*** DATASET RECORDS ***
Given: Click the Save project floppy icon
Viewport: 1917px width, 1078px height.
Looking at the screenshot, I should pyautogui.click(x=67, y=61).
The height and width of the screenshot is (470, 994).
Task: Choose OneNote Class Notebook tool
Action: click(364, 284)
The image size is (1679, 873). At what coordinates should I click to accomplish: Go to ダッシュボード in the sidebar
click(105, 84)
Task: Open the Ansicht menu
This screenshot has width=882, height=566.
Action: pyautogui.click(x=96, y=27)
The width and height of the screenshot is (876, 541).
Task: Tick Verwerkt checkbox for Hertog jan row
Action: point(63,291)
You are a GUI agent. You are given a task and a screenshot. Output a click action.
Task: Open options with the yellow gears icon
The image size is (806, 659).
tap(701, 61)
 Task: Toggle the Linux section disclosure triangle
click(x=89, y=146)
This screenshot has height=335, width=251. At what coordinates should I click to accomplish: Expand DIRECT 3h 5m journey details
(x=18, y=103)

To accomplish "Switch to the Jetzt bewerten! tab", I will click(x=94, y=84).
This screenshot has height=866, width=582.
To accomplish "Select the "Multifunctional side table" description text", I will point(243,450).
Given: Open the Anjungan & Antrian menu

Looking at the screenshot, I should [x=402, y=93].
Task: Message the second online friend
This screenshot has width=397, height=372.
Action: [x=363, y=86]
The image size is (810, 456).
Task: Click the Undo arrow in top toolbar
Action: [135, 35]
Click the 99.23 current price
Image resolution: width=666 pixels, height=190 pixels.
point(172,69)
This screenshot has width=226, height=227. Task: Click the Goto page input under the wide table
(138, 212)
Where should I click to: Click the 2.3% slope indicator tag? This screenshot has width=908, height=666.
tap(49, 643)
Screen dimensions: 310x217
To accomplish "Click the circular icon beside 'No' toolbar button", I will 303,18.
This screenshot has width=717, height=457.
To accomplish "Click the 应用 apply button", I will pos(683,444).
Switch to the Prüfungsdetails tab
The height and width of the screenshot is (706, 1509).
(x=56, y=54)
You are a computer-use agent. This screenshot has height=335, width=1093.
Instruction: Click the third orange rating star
***
The required result is an identical copy of the records above.

> WRITTEN ANSWER:
Given: Click the Save project floppy icon
Viewport: 1917px width, 1078px height.
Looking at the screenshot, I should pyautogui.click(x=67, y=61).
The height and width of the screenshot is (470, 994).
Task: Choose OneNote Class Notebook tool
Action: click(364, 284)
The image size is (1679, 873). At what coordinates should I click to accomplish: Go to ダッシュボード in the sidebar
click(105, 84)
Task: Open the Ansicht menu
This screenshot has width=882, height=566.
Action: pyautogui.click(x=96, y=27)
The width and height of the screenshot is (876, 541).
Task: Tick Verwerkt checkbox for Hertog jan row
Action: point(63,291)
You are a GUI agent. You are given a task and a screenshot. Output a click action.
Task: Open options with the yellow gears icon
The image size is (806, 659).
tap(701, 61)
 Task: Toggle the Linux section disclosure triangle
click(x=89, y=146)
This screenshot has height=335, width=251. At what coordinates should I click to accomplish: Expand DIRECT 3h 5m journey details
(x=18, y=103)

To accomplish "Switch to the Jetzt bewerten! tab", I will click(x=94, y=84).
This screenshot has height=866, width=582.
To accomplish "Select the "Multifunctional side table" description text", I will point(243,450).
Given: Open the Anjungan & Antrian menu

Looking at the screenshot, I should [x=402, y=93].
Task: Message the second online friend
This screenshot has width=397, height=372.
Action: [x=363, y=86]
The image size is (810, 456).
Task: Click the Undo arrow in top toolbar
Action: [135, 35]
Click the 99.23 current price
Image resolution: width=666 pixels, height=190 pixels.
point(172,69)
This screenshot has width=226, height=227. Task: Click the Goto page input under the wide table
(138, 212)
Where should I click to: Click the 2.3% slope indicator tag? This screenshot has width=908, height=666.
tap(49, 643)
Screen dimensions: 310x217
To accomplish "Click the circular icon beside 'No' toolbar button", I will 303,18.
This screenshot has width=717, height=457.
To accomplish "Click the 应用 apply button", I will pos(683,444).
Switch to the Prüfungsdetails tab
The height and width of the screenshot is (706, 1509).
(x=56, y=54)
You are a computer-use agent. This screenshot has height=335, width=1093.
Instruction: Click the third orange rating star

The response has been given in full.